## GOAL
Rewrite the part that opens with the line containing "Open the 20 条/页 page size dropdown" and closes with the line containing "Action: (21, 334)", changing "dropdown" to "menu" and leaving every other line untouched.

== ENTRIES PROVIDED

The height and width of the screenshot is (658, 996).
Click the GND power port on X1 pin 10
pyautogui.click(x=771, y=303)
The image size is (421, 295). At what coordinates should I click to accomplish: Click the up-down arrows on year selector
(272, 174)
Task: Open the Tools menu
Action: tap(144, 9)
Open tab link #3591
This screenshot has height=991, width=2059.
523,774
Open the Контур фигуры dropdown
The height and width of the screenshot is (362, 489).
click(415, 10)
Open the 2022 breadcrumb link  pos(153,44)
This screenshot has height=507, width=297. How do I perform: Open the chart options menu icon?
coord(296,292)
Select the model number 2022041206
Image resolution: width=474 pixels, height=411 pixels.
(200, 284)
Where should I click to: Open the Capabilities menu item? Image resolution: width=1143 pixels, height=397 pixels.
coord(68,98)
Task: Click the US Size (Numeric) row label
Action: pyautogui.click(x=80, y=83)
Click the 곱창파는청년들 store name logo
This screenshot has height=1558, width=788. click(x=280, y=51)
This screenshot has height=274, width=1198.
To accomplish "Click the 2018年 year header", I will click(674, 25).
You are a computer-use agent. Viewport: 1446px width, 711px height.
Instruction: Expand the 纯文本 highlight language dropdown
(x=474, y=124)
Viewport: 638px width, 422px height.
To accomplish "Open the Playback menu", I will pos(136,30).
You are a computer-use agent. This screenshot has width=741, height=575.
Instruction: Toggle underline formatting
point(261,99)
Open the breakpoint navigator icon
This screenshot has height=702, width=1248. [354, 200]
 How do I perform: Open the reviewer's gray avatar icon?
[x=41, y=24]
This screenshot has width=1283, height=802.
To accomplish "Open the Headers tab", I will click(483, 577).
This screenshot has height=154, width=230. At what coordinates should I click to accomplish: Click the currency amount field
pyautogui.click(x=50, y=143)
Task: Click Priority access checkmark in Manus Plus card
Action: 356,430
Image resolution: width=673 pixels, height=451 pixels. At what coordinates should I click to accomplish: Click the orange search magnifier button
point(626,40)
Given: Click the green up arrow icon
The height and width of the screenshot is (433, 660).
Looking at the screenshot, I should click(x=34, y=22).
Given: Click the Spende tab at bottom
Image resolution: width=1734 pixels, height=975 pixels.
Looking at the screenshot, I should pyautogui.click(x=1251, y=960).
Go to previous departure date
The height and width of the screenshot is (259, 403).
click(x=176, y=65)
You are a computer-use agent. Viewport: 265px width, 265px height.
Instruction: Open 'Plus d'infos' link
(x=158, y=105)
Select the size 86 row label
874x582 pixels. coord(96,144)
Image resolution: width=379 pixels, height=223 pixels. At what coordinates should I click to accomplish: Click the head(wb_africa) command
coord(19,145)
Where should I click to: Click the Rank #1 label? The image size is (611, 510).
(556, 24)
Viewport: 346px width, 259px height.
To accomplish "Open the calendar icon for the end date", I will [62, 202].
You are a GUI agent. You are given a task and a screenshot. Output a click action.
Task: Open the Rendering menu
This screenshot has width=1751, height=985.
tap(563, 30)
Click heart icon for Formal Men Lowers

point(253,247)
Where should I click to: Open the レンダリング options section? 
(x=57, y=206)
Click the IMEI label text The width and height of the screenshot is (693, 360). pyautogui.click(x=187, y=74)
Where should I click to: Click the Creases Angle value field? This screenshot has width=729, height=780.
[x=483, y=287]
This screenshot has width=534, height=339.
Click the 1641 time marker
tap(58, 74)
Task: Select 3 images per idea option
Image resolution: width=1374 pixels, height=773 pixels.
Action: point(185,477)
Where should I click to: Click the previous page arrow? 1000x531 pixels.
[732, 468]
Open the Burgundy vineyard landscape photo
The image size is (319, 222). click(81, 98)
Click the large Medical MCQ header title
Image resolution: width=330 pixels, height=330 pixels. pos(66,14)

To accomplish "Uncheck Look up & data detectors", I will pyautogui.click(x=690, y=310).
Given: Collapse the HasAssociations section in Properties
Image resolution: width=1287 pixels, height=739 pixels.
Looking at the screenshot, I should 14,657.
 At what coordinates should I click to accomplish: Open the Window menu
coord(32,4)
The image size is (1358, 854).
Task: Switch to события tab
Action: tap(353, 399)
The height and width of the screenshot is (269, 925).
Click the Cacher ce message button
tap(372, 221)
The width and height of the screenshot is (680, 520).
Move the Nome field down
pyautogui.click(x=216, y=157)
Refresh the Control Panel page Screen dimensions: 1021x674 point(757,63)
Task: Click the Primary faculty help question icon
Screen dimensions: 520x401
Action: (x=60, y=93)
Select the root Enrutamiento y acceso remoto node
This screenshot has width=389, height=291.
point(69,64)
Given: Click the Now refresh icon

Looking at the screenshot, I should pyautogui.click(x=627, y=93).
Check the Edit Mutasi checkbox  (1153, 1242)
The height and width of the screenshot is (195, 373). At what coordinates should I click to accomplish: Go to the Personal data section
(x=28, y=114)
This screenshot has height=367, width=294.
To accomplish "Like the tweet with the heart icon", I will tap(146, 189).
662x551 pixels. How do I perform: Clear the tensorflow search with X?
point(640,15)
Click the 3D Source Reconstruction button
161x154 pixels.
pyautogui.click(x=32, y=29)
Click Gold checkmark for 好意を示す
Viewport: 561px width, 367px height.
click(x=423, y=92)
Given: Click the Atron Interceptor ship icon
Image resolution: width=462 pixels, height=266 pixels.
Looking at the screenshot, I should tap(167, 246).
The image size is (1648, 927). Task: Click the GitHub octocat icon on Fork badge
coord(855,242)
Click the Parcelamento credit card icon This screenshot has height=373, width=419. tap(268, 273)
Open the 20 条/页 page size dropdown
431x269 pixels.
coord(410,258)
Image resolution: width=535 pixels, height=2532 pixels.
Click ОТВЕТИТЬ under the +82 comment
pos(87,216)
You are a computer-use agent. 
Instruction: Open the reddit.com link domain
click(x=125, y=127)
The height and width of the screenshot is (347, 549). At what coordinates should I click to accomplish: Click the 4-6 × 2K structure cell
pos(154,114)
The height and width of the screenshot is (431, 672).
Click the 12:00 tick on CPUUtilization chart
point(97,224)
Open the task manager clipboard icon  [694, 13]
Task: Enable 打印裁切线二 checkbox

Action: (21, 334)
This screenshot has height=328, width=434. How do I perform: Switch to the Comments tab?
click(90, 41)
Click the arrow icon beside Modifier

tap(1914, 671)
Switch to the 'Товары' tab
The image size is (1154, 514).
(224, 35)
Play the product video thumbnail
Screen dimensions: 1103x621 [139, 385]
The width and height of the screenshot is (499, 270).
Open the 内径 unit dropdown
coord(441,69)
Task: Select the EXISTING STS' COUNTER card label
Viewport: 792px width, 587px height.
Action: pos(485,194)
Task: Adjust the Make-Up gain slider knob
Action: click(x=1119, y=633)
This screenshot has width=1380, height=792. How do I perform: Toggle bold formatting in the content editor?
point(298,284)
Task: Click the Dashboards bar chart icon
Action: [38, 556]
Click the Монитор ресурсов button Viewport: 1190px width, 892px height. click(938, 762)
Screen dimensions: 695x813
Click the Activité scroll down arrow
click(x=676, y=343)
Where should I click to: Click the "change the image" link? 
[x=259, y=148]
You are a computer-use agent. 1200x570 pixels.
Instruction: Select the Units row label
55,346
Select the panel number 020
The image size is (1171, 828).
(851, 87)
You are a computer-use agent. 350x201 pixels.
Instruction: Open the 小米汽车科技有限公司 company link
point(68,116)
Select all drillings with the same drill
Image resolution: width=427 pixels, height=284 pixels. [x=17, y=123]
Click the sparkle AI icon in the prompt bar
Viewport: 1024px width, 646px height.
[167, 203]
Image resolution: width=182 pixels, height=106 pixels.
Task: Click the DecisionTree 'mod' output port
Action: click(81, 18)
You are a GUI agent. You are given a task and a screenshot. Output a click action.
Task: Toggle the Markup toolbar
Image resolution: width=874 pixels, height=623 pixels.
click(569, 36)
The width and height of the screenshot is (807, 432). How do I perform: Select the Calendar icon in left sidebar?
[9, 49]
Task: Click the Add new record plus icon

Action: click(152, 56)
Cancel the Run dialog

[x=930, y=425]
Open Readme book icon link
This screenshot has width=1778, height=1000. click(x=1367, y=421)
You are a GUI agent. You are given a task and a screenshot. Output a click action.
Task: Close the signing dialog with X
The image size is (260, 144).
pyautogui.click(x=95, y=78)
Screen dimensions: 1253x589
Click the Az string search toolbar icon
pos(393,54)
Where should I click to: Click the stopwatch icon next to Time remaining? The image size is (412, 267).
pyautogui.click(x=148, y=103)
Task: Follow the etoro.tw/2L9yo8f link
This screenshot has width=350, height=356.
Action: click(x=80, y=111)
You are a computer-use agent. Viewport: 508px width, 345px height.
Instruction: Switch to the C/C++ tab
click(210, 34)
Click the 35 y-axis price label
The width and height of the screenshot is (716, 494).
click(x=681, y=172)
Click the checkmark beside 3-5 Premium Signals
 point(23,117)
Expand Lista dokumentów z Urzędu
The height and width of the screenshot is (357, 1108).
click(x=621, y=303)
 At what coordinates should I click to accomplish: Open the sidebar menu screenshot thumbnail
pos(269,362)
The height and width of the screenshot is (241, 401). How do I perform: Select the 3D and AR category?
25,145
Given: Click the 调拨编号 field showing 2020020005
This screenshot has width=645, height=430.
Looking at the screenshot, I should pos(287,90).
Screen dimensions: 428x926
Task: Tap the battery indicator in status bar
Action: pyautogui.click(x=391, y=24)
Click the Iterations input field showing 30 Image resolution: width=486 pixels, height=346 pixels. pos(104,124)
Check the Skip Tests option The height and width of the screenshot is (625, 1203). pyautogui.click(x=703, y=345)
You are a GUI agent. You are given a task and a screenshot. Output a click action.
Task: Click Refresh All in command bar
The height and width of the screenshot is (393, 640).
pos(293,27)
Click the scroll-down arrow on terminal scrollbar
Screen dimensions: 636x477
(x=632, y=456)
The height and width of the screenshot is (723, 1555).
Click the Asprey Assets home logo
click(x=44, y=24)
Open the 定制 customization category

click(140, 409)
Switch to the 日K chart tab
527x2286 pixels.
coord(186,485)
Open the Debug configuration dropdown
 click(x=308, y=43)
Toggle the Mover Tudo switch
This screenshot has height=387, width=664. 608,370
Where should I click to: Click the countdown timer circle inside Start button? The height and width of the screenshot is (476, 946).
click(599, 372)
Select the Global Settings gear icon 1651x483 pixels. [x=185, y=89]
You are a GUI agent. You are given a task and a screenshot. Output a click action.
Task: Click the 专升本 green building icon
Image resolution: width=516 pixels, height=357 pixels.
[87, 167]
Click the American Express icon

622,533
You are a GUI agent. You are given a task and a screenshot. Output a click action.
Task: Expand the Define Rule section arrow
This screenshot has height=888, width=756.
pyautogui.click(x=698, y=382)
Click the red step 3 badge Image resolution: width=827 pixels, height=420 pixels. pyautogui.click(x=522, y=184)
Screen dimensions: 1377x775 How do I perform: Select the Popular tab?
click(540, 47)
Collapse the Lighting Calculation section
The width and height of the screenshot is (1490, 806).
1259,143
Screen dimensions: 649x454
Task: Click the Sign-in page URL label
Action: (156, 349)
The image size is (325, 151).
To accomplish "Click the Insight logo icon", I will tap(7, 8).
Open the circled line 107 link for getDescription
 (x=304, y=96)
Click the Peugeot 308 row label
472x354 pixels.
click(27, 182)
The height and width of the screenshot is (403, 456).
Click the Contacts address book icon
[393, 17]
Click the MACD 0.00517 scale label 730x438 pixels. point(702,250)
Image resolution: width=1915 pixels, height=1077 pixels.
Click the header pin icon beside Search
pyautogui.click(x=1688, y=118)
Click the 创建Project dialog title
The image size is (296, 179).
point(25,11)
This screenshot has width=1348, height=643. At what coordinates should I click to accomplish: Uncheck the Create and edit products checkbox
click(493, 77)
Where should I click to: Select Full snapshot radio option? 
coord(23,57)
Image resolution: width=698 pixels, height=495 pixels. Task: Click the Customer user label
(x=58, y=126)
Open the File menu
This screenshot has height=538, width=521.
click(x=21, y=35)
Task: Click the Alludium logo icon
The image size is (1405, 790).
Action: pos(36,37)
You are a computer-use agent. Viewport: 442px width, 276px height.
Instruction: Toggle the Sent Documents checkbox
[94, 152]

====

## ANSWER FOR THE TASK
Open the 20 条/页 page size menu
431x269 pixels.
coord(410,258)
Image resolution: width=535 pixels, height=2532 pixels.
Click ОТВЕТИТЬ under the +82 comment
pos(87,216)
You are a computer-use agent. 
Instruction: Open the reddit.com link domain
click(x=125, y=127)
The height and width of the screenshot is (347, 549). At what coordinates should I click to accomplish: Click the 4-6 × 2K structure cell
pos(154,114)
The height and width of the screenshot is (431, 672).
Click the 12:00 tick on CPUUtilization chart
point(97,224)
Open the task manager clipboard icon  [694, 13]
Task: Enable 打印裁切线二 checkbox

Action: (21, 334)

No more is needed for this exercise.